(项目位置条目)
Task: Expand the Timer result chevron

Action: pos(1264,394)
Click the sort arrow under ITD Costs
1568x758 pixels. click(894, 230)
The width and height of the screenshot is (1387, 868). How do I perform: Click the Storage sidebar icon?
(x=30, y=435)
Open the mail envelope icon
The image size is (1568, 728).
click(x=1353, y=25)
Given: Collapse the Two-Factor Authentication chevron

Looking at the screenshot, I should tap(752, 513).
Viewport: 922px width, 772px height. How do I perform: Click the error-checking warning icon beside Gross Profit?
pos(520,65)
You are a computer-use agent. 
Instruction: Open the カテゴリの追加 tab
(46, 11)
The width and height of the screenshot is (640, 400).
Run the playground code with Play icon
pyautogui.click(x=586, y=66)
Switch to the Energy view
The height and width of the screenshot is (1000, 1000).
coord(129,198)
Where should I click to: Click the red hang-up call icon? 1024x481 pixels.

• **练习题目**
将这些行中的“chevron”全部替换为“toggle”，其余内容一律不变，然后重新写出这些行。

• **参考回答**
Task: Expand the Timer result toggle

Action: pos(1264,394)
Click the sort arrow under ITD Costs
1568x758 pixels. click(894, 230)
The width and height of the screenshot is (1387, 868). How do I perform: Click the Storage sidebar icon?
(x=30, y=435)
Open the mail envelope icon
The image size is (1568, 728).
click(x=1353, y=25)
Given: Collapse the Two-Factor Authentication toggle

Looking at the screenshot, I should tap(752, 513).
Viewport: 922px width, 772px height. How do I perform: Click the error-checking warning icon beside Gross Profit?
pos(520,65)
You are a computer-use agent. 
Instruction: Open the カテゴリの追加 tab
(46, 11)
The width and height of the screenshot is (640, 400).
Run the playground code with Play icon
pyautogui.click(x=586, y=66)
Switch to the Energy view
The height and width of the screenshot is (1000, 1000).
coord(129,198)
Where should I click to: Click the red hang-up call icon? 1024x481 pixels.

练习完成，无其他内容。